• [Exercise directions]:
The required result is an exact copy of every line from the one with "Task: Click the quantity value 4pcs" through the last line below, with the pictures left out.

####################

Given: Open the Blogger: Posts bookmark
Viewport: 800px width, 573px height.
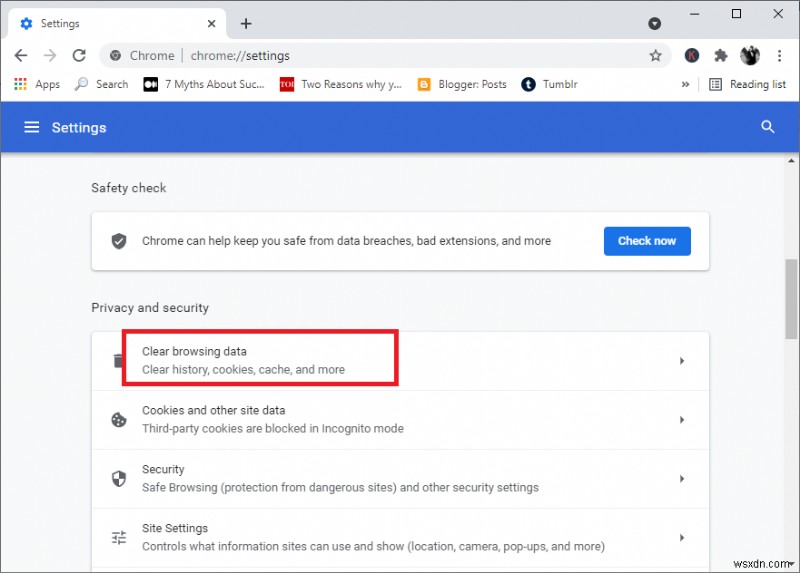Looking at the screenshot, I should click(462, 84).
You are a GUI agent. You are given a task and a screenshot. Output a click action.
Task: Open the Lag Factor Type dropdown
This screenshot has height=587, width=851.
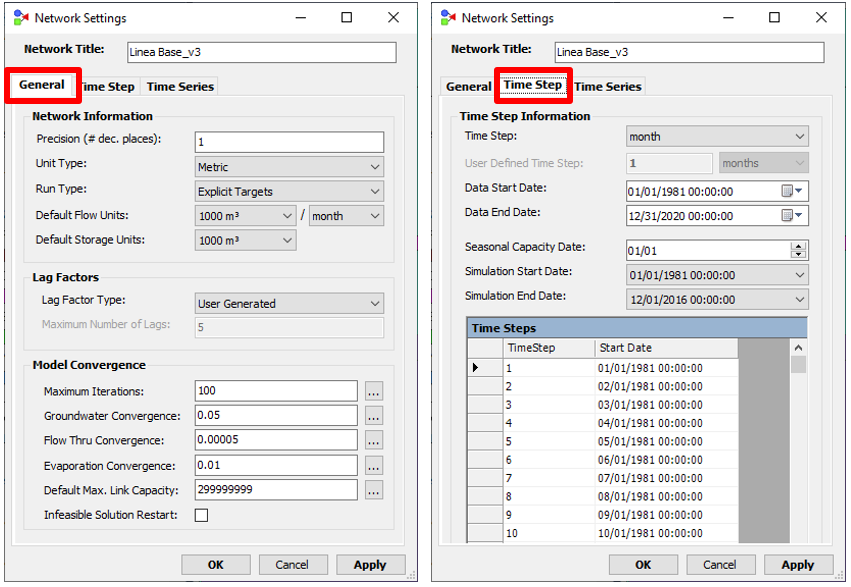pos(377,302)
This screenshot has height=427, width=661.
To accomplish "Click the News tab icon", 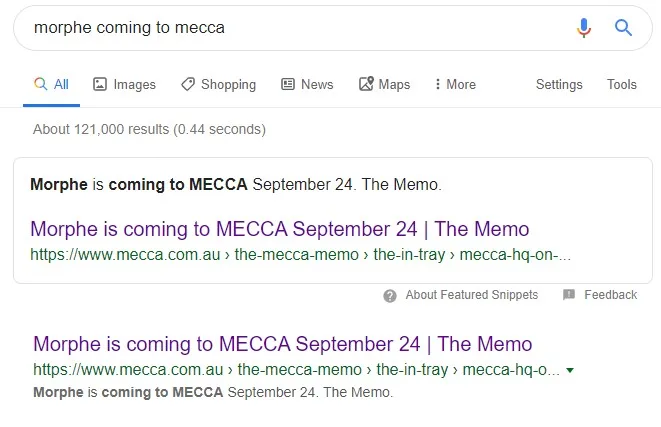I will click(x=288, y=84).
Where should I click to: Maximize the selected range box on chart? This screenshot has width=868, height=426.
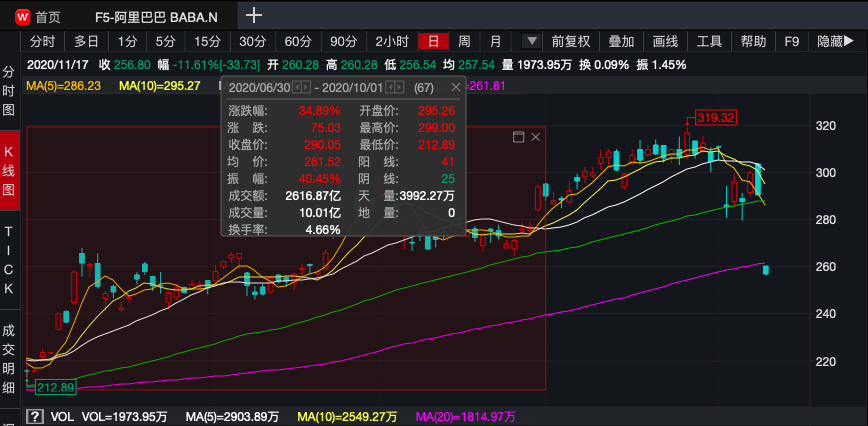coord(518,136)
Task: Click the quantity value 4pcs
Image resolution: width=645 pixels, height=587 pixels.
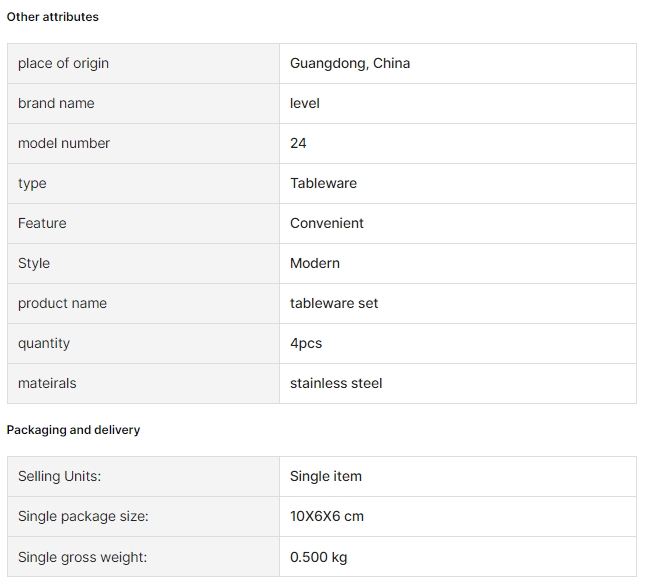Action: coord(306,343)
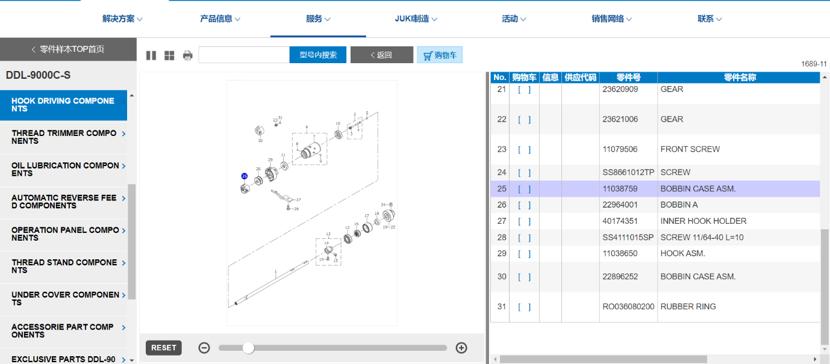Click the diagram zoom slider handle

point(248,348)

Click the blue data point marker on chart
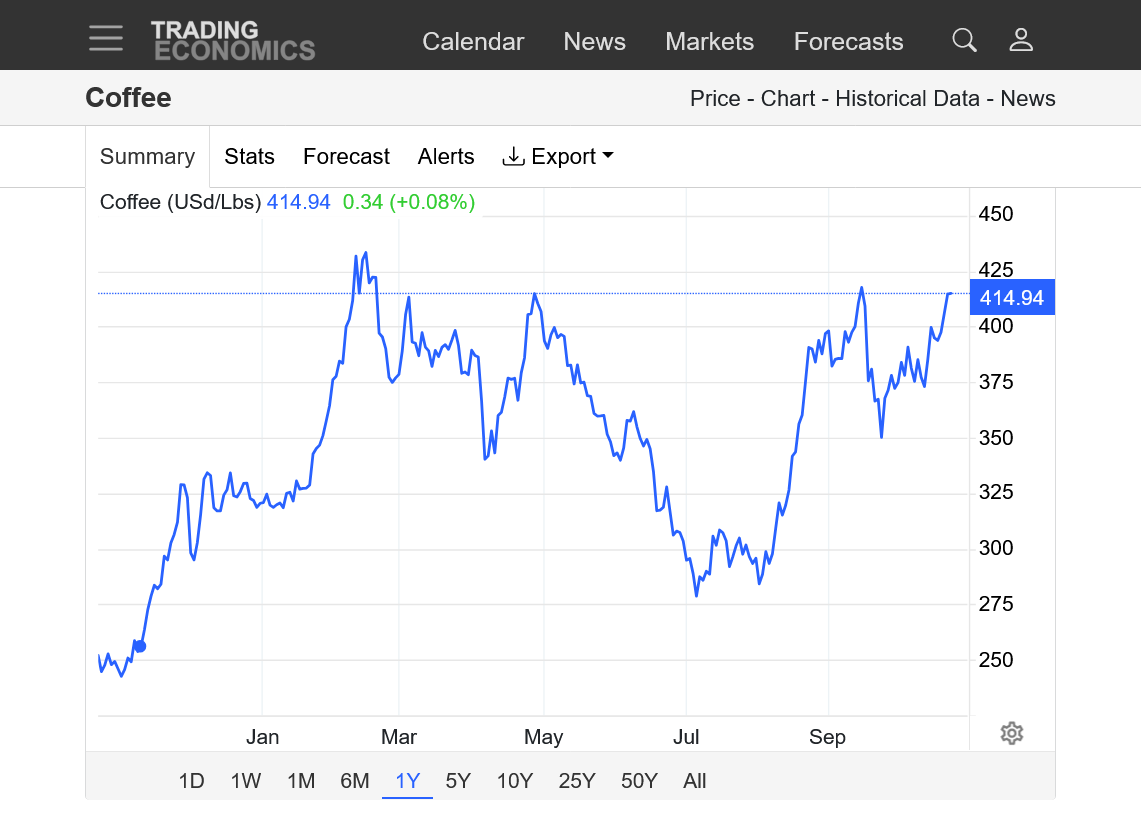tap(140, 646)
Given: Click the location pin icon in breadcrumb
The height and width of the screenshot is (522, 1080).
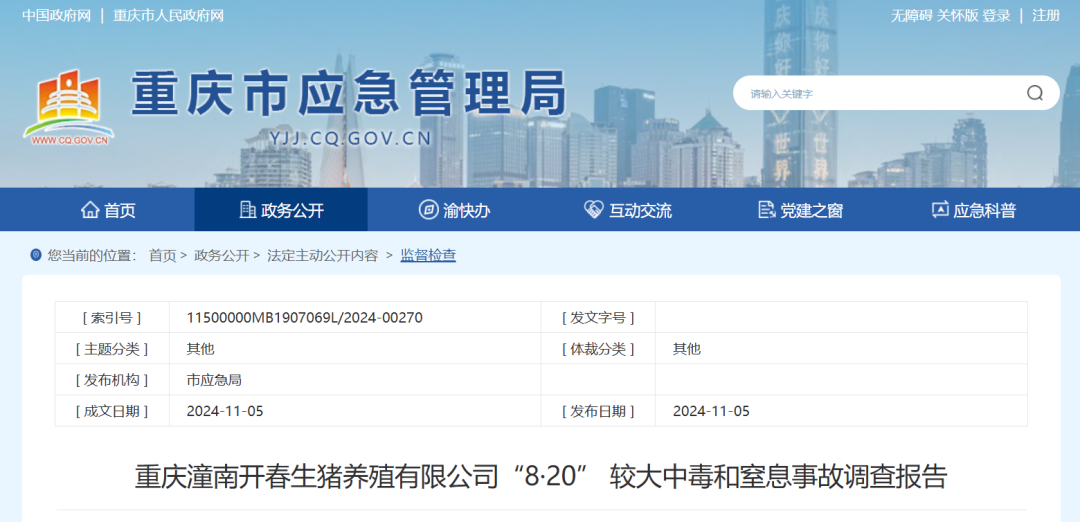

####################

• [Your solution]:
Task: Click the quantity value 4pcs
Image resolution: width=645 pixels, height=587 pixels.
Action: coord(306,343)
Click the diagram zoom slider handle

point(248,348)

Click the blue data point marker on chart
tap(140, 646)
Given: Click the location pin icon in breadcrumb
The height and width of the screenshot is (522, 1080).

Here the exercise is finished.